Over a 3-year period, a 57-year-old woman had intermittent frontal headache and memory disturbance with progression to psychiatric disturbance, and ultimately vomiting and meningeal signs. Localising neurological signs only developed late in the course of the disease.
Coronal section through the cerebral hemisphere demonstrates a round, haemorrhagic, variegated tumour in the left temporal lobe. Less well-defined tumour tissue extends across the mid-line replacing the corpus callosum. The ventricular system has been almost totally obliterated. Further sections through the cerebral hemisphere confirmed that these apparently separate lesions are extensions of one massive tumour.
Gliomas are the second most common cancer of the central nervous system after meningiomas. The term “glioma” refers to tumours that are histologically similar to normal glial (macroglial) cells* i.e. astrocytes, oligodendrocytes and ependymal cells. They arise from a progenitor cell that differentiates down one of the cell lines. GBMs can arise in the brain “de novo” or evolve from lower-grade astrocytomas or oligodendrogliomas. GBM is often referred to as a grade IV astrocytoma. They are differentiated histologically from anaplastic astrocytomas by necrotising tissue surrounded by anaplastic cells as well as by the presence of hyperplastic blood vessels.
GBMs are more common in males. It is most commonly diagnosed in the 6th decade of life. Genetic risk factors include neurofibromatosis type 1 and Li-Fraumeni syndrome. Previous brain radiotherapy is also associated with increased risk of GBM. Symptoms vary depending on the location of the GBM, but may include any of the following:
• Persistent headaches
• Double or blurred vision
• Loss of appetite
• Changes in mood and personality
• Changes in ability to think and learn
• New onset of seizures
• Speech difficulty of gradual onset
Diagnostic tools include computed tomography (CT scan) and magnetic resonance imaging (MRI). Around 50% of these tumours occupy more than one cerebral hemisphere. GBMs commonly extend into the ventricular walls or meninges, and thus into the central spinal fluid (CSF). Spinal cord spread is uncommon. Metastasis beyond the central nervous system is rare. Tumour growth causes cerebral oedema leading to increased intra-cranial pressure. These are biologically aggressive tumours, and if left untreated survival is typically 3 months. The mainstay of treatment for GBMs is surgery, followed by radiation and chemotherapy.
- - - -
In the glioblastoma passage, how long is survival typically when the tumor is left untreated? The rows are not needed for this.

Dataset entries
- - - -
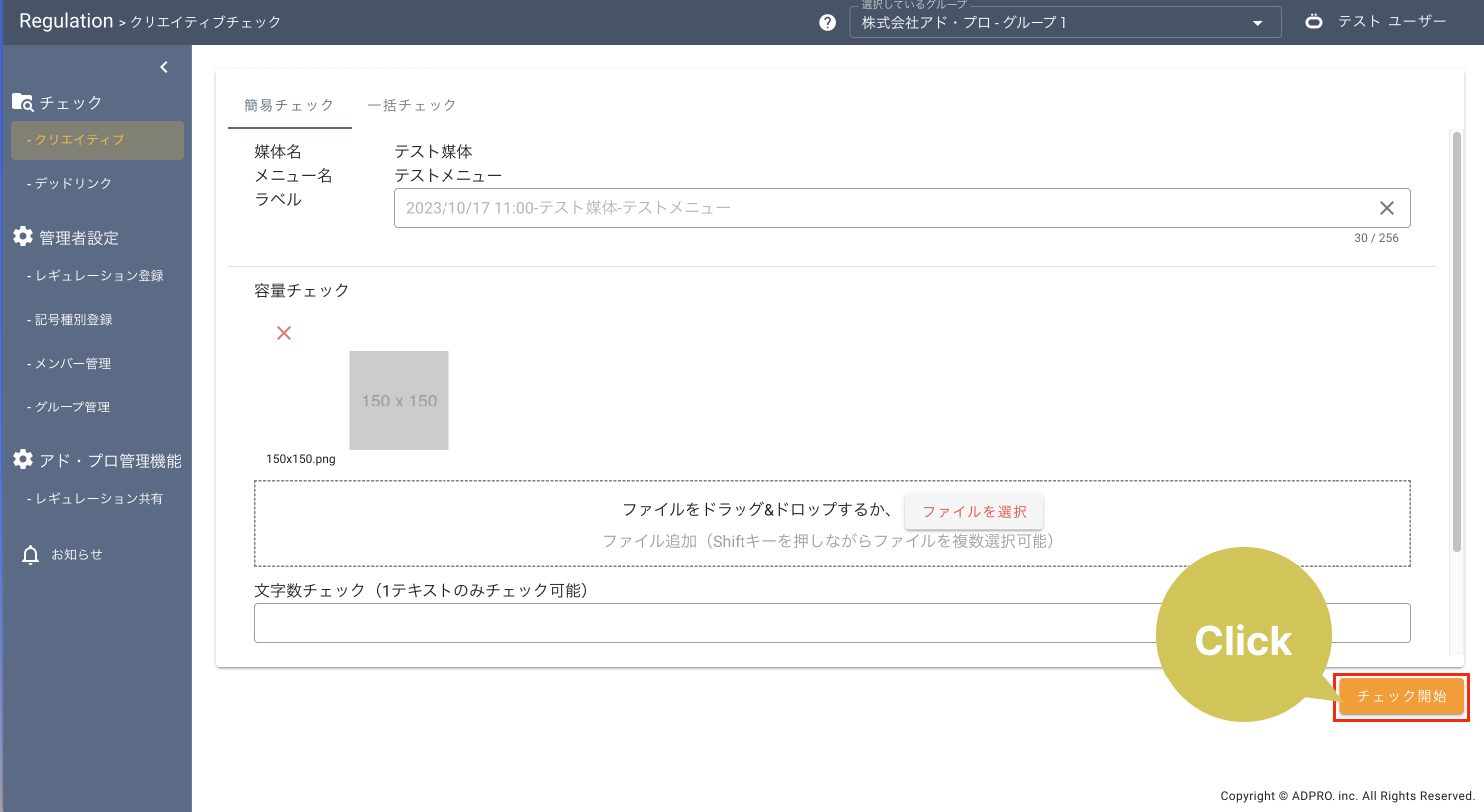
Task: Click the vertical scrollbar in the form panel
Action: (x=1456, y=339)
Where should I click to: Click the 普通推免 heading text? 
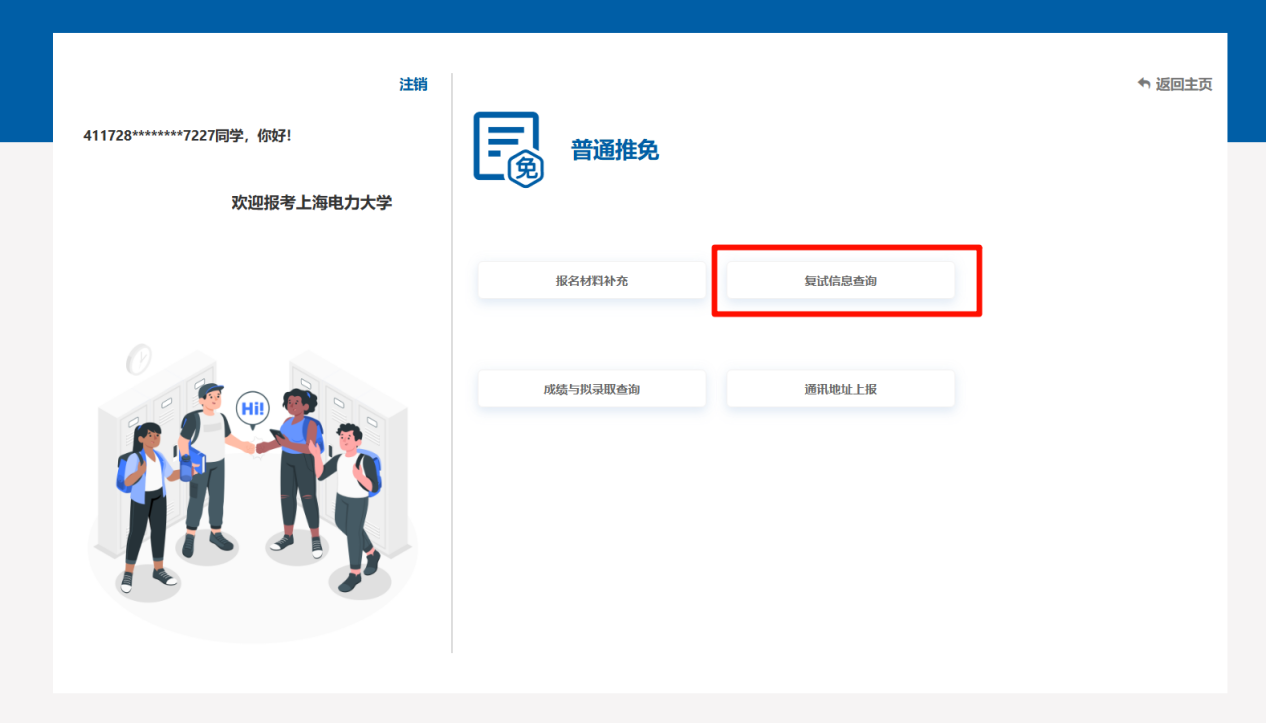tap(614, 151)
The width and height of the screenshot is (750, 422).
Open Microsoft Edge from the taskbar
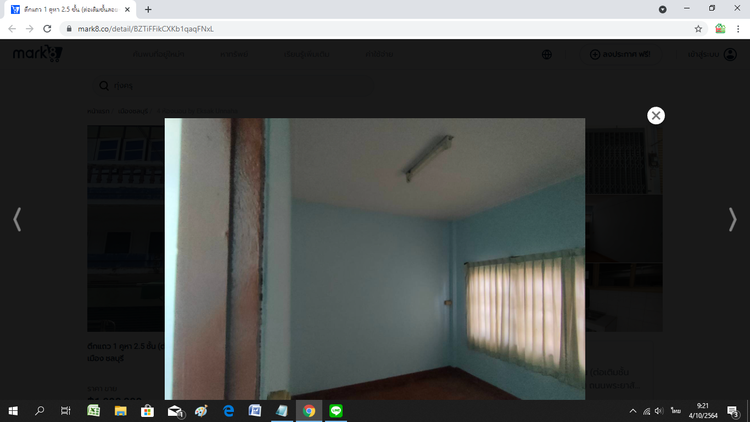coord(228,410)
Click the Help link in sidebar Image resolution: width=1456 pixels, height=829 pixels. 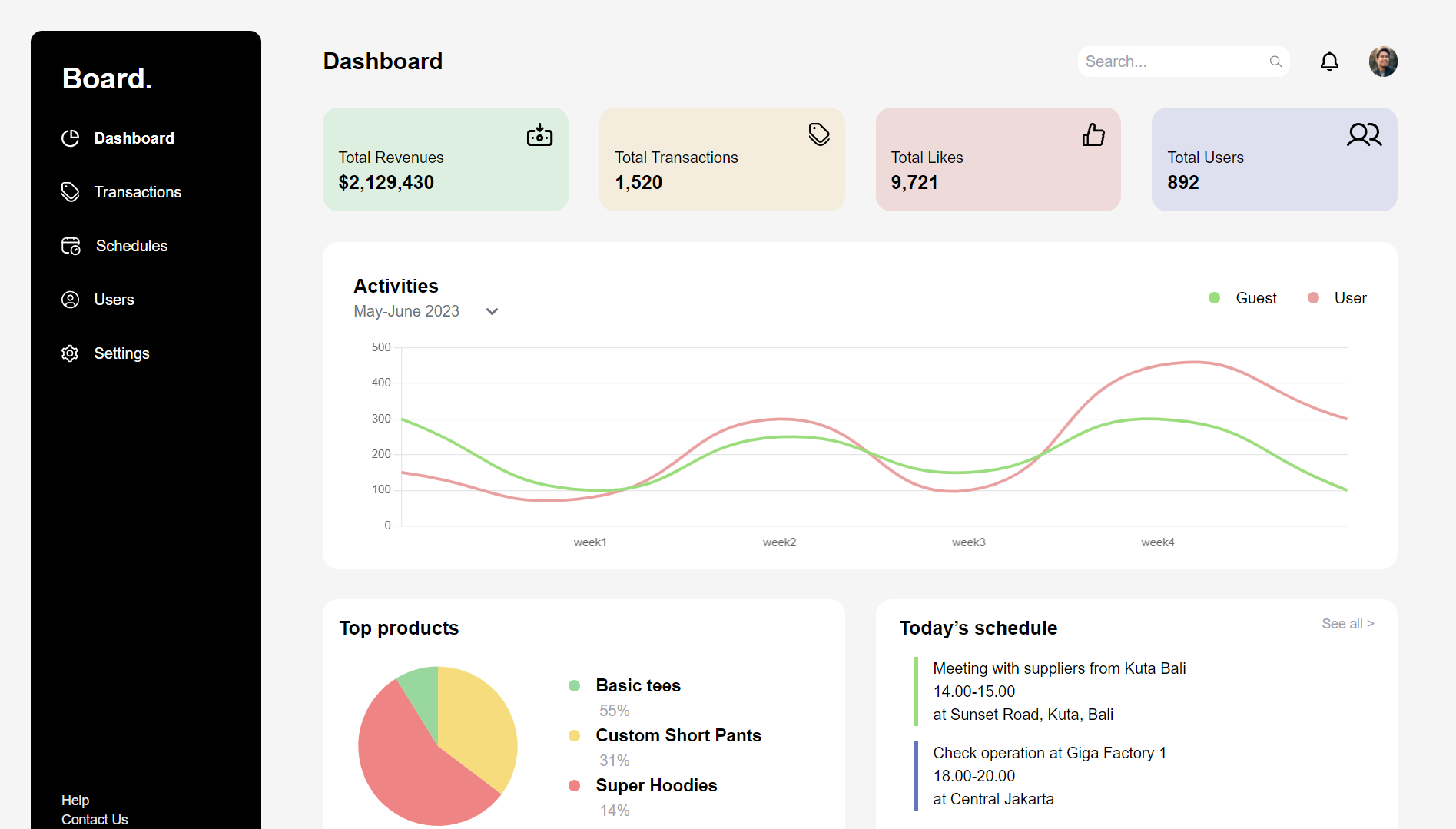[75, 801]
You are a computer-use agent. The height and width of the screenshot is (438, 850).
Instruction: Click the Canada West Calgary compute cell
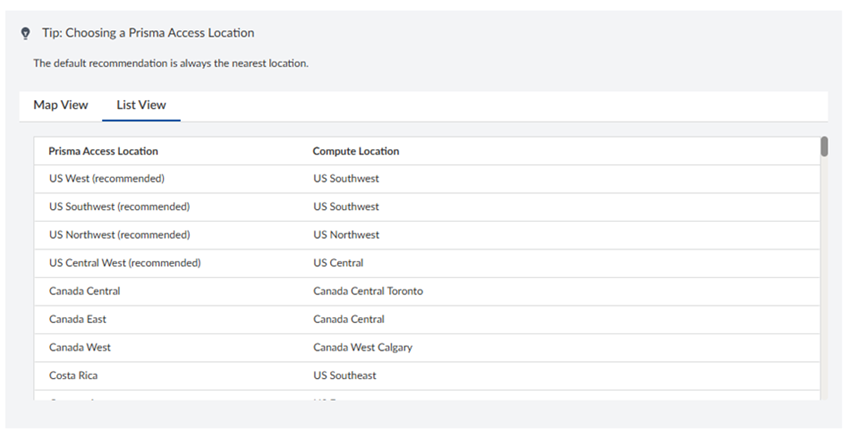coord(362,347)
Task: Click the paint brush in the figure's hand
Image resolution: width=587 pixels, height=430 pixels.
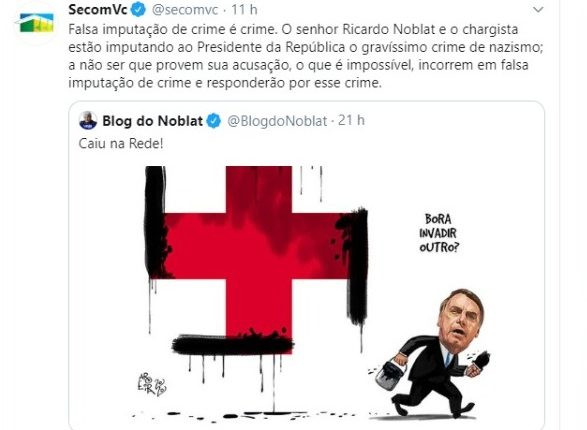Action: (479, 362)
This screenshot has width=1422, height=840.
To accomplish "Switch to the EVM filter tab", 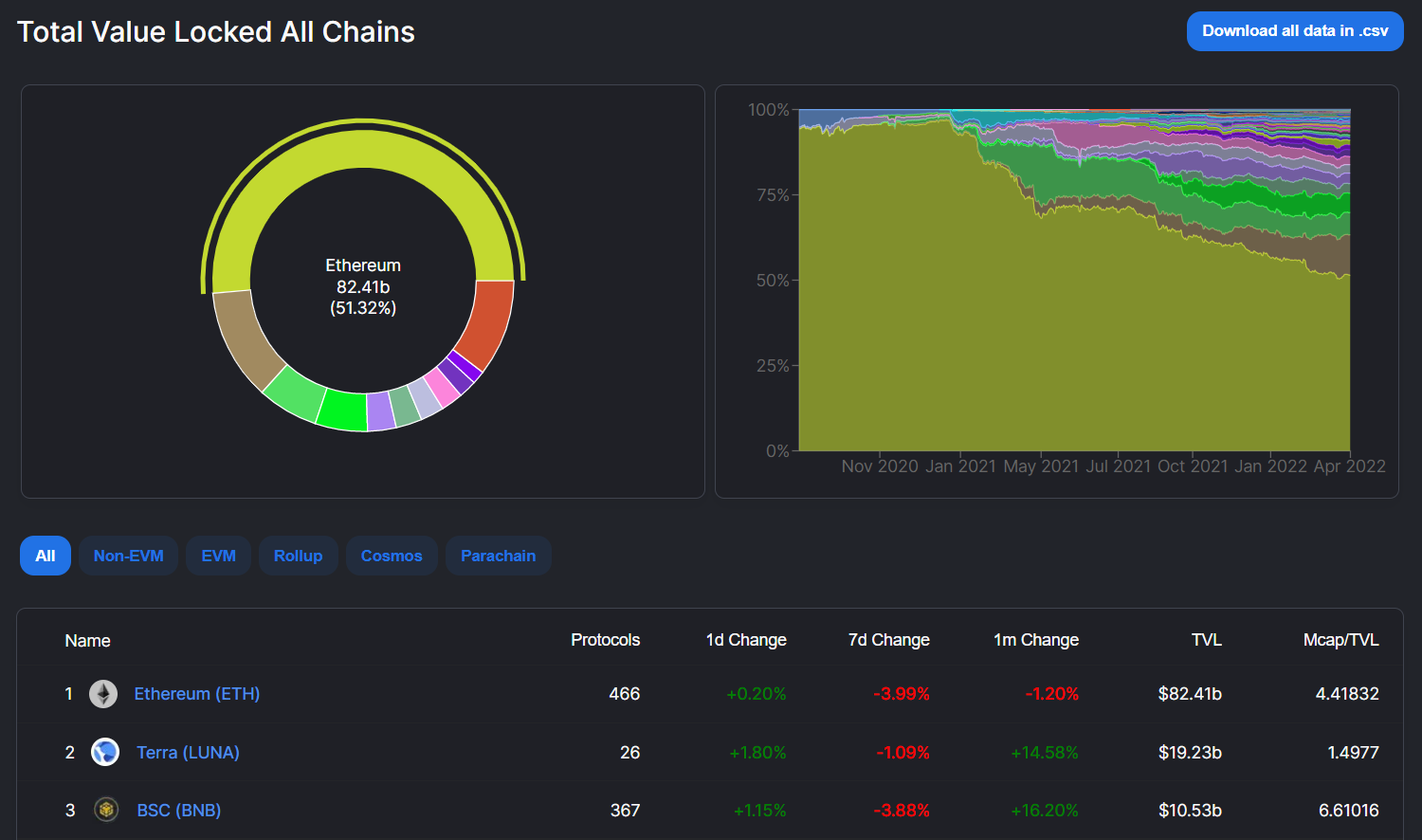I will [x=218, y=556].
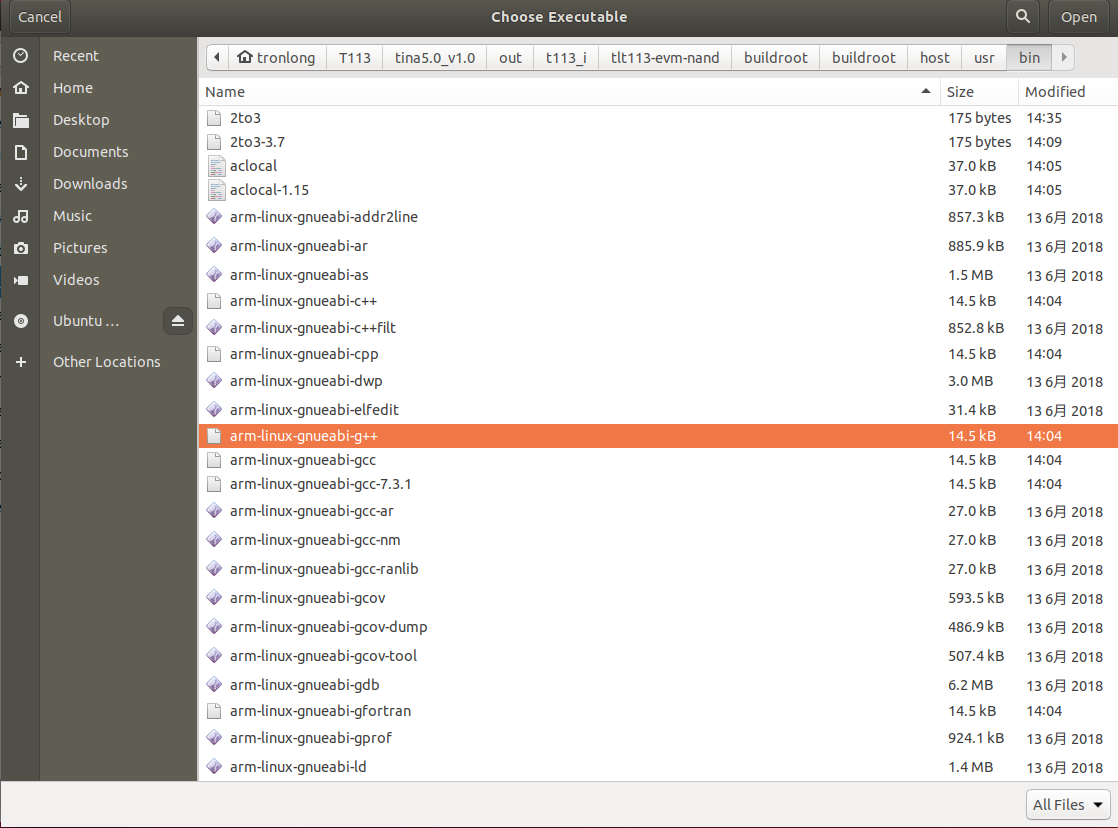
- - - -
• Answer space: Survival is typically 3 months.